- **Exercise requirements**
Two lines in the listing below mark the span: one contains "Select the Liverpool" and one contains "the Short stroke". Reproduce both of them and everything between, exactly.

- **Source data**
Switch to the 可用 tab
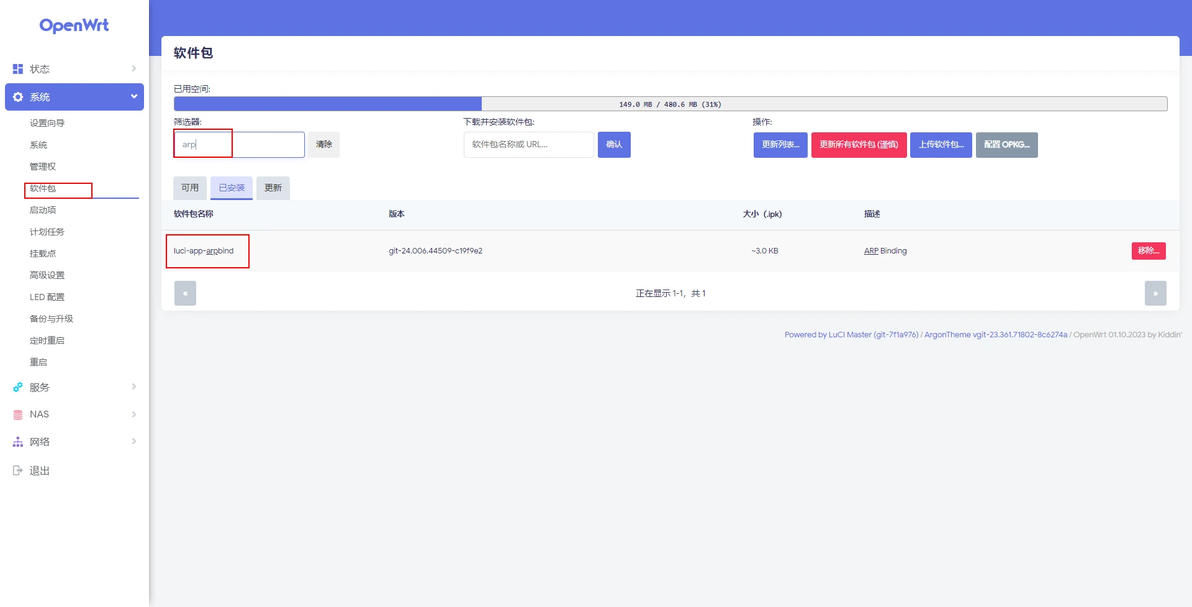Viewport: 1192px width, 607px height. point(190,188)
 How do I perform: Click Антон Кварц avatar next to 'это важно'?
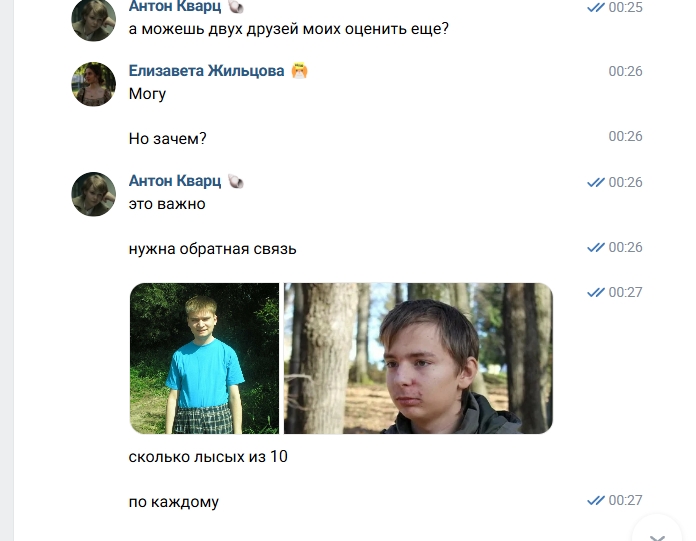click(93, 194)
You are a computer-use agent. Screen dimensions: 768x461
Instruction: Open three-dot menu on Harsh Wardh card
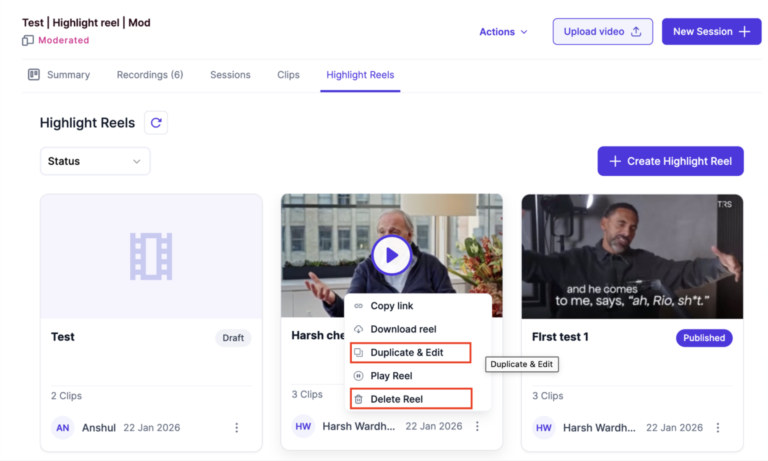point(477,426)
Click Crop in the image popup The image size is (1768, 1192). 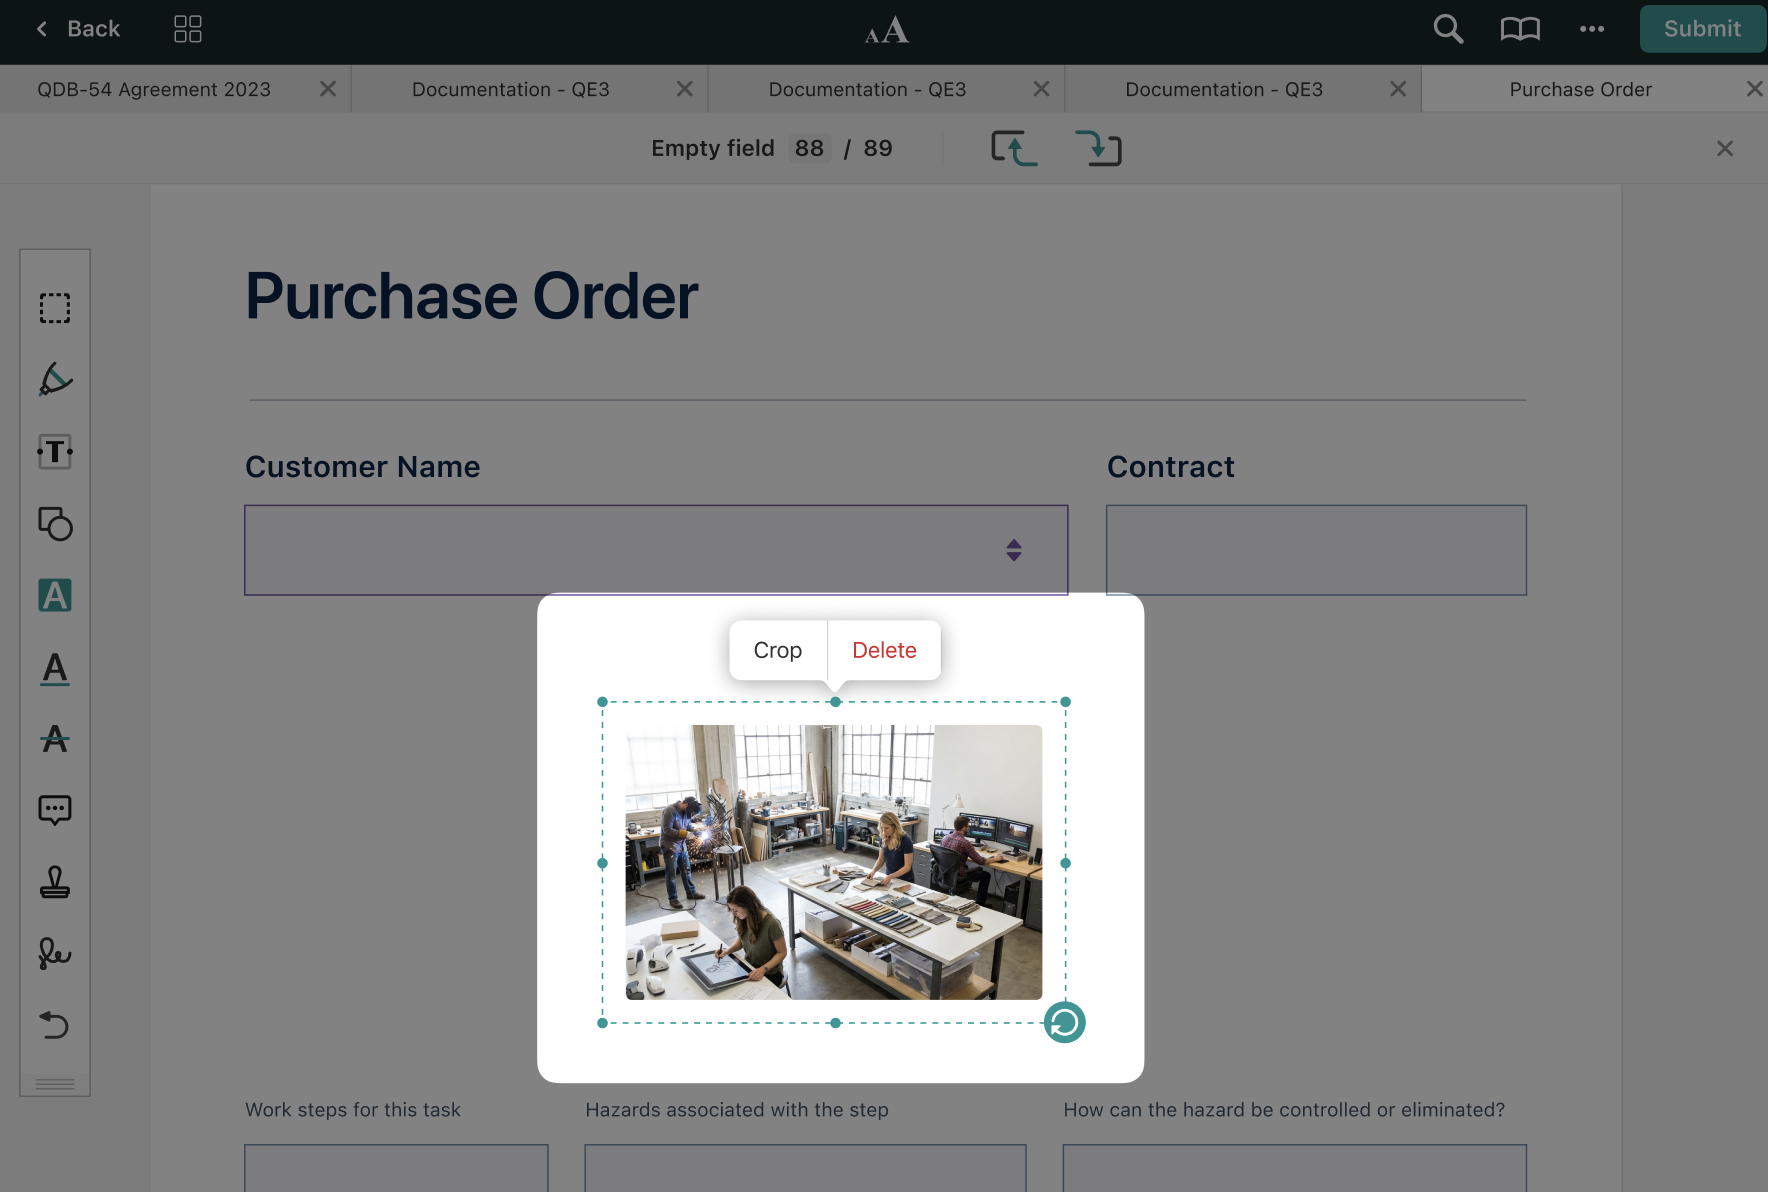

---

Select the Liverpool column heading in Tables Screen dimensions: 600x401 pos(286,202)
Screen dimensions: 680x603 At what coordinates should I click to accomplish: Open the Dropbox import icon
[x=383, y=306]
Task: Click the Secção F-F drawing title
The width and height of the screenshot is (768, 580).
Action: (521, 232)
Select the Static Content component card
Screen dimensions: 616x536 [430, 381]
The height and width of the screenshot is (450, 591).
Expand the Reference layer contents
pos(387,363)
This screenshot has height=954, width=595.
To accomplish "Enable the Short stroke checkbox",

* * *

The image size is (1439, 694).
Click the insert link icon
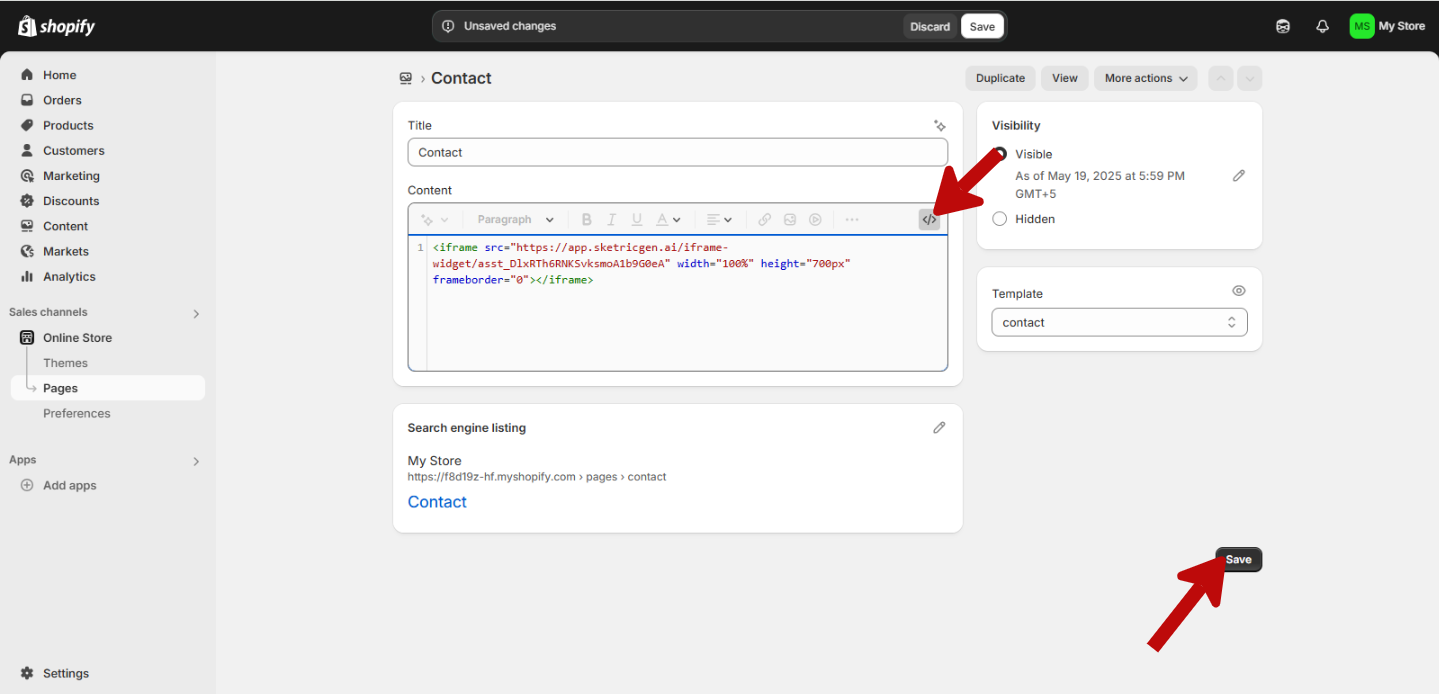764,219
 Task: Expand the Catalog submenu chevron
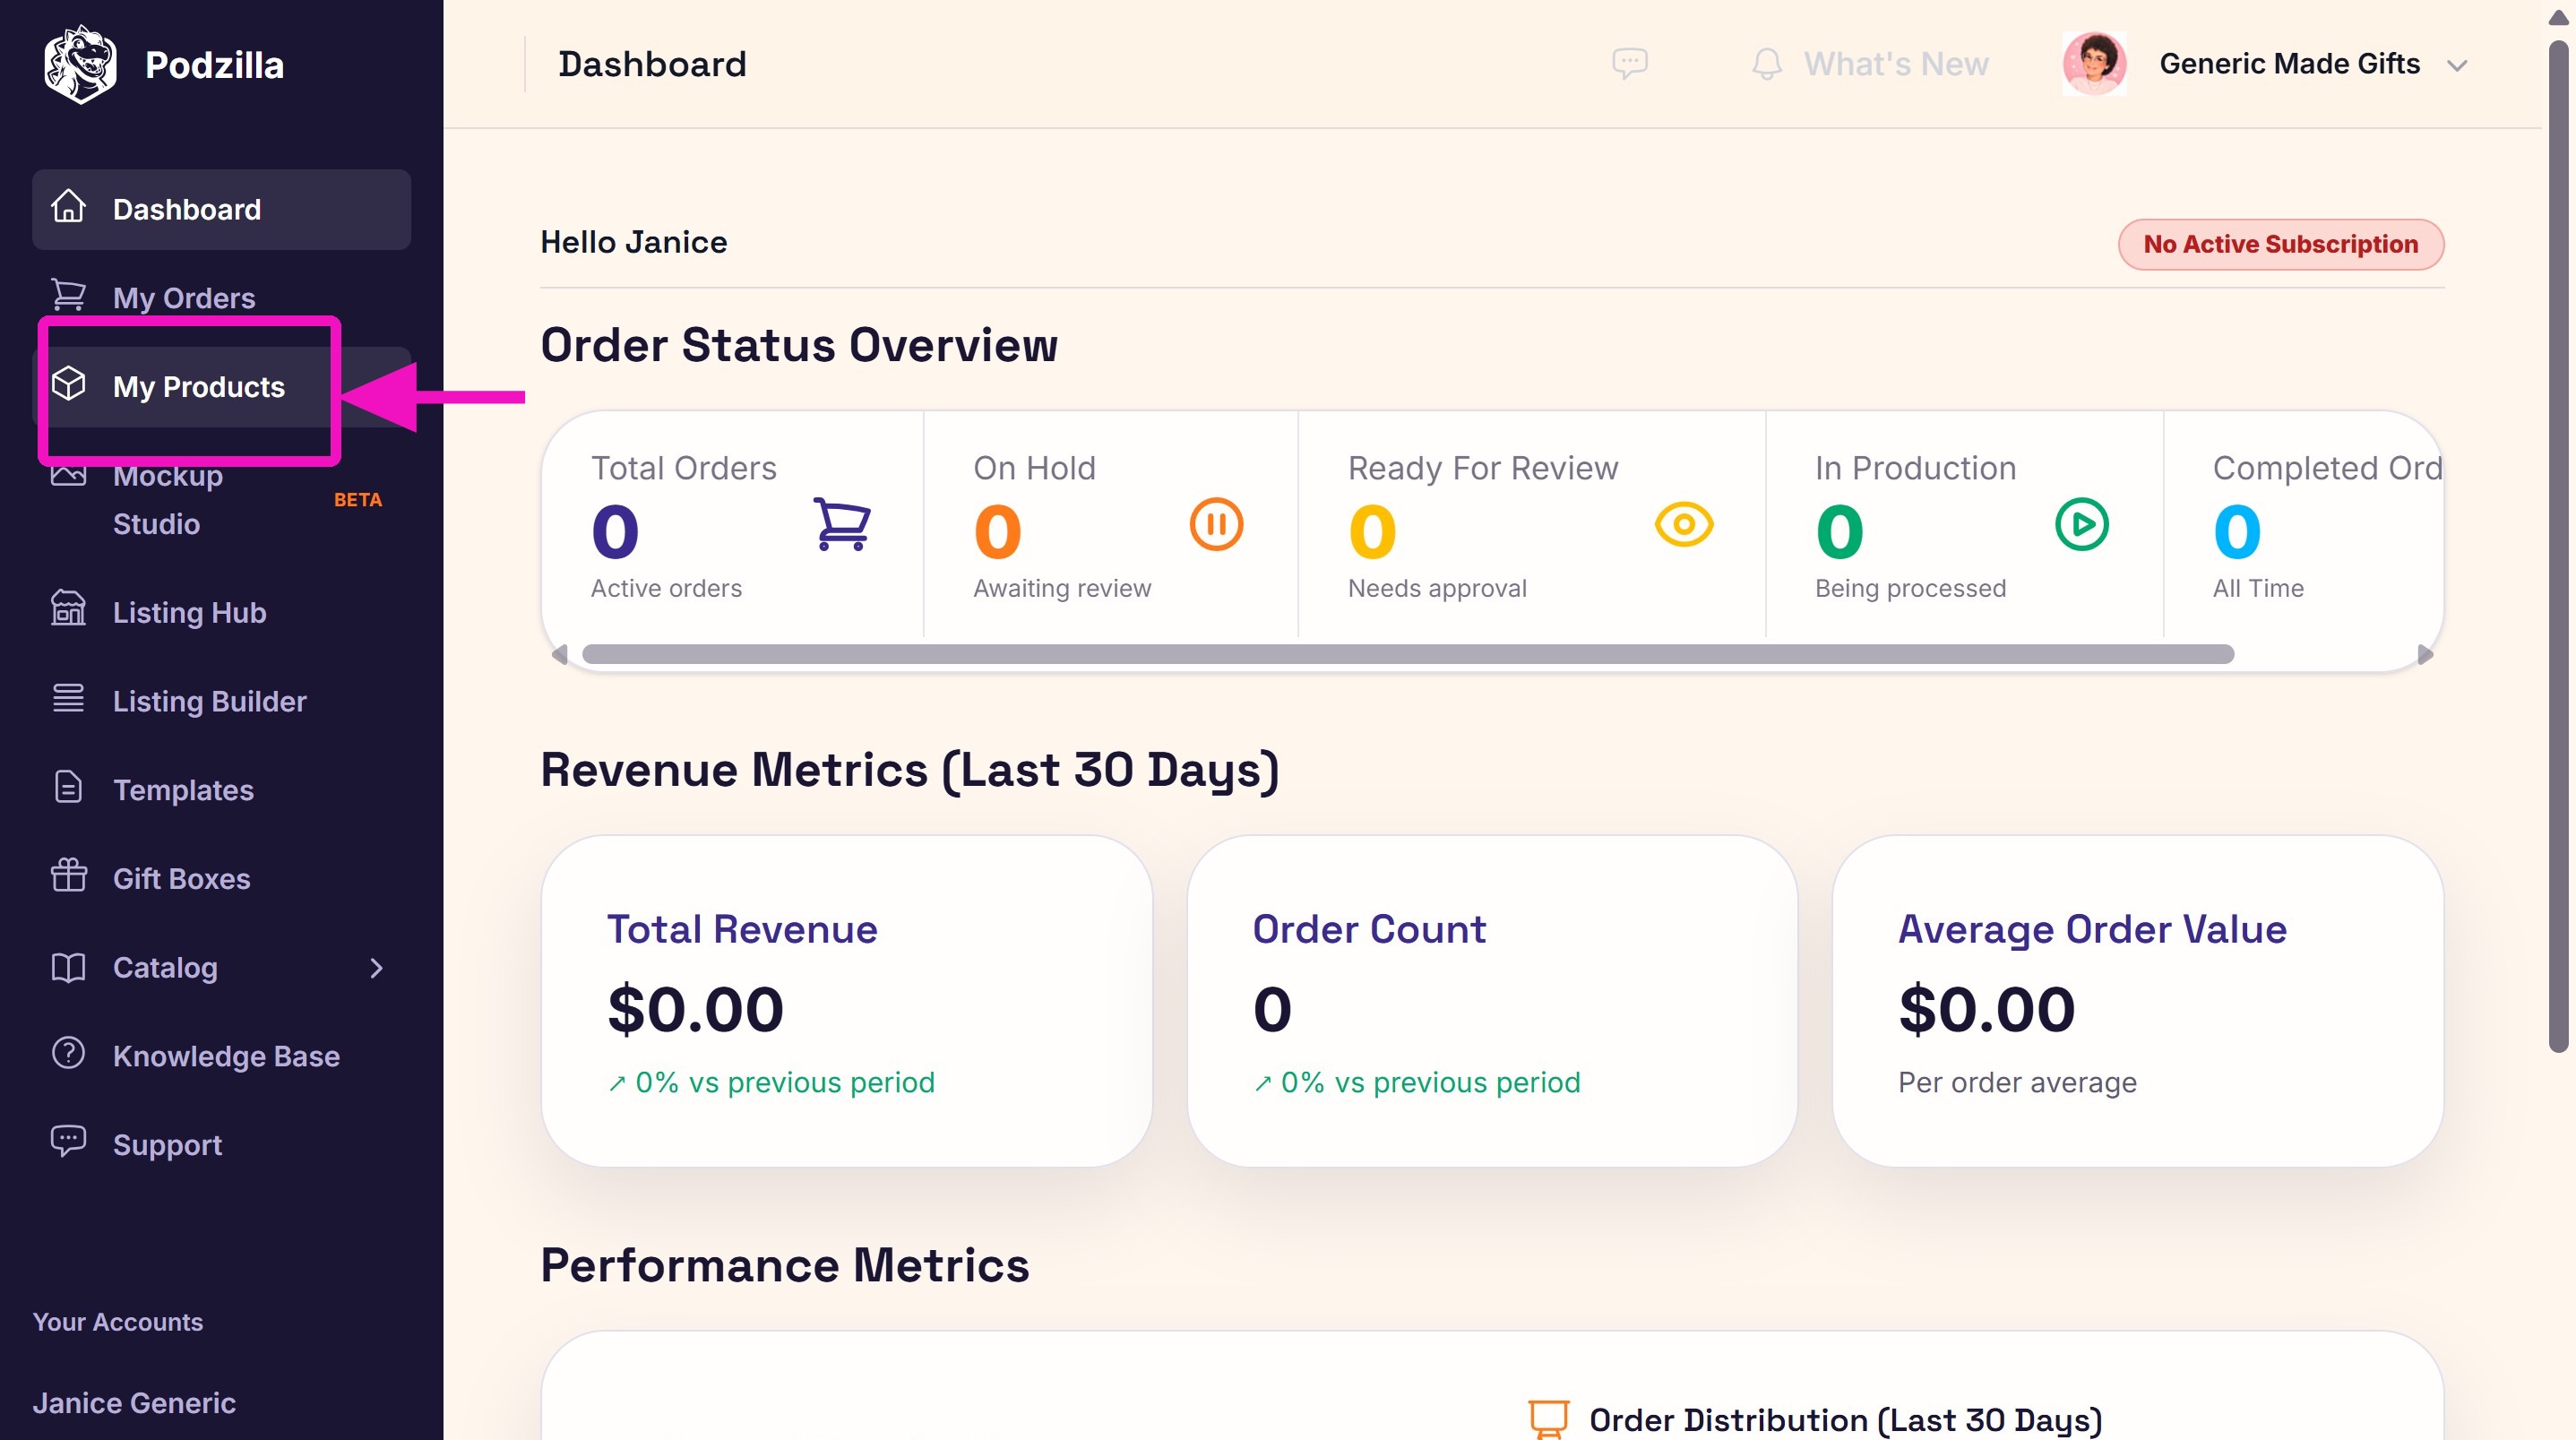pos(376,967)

- **Solution**
Select the Liverpool column heading in Tables Screen dimensions: 600x401 pos(286,202)
Screen dimensions: 680x603 At what coordinates should I click to accomplish: Open the Dropbox import icon
[x=383, y=306]
Task: Click the Secção F-F drawing title
The width and height of the screenshot is (768, 580).
Action: (521, 232)
Select the Static Content component card
Screen dimensions: 616x536 [430, 381]
The height and width of the screenshot is (450, 591).
Expand the Reference layer contents
pos(387,363)
This screenshot has height=954, width=595.
To accomplish "Enable the Short stroke checkbox",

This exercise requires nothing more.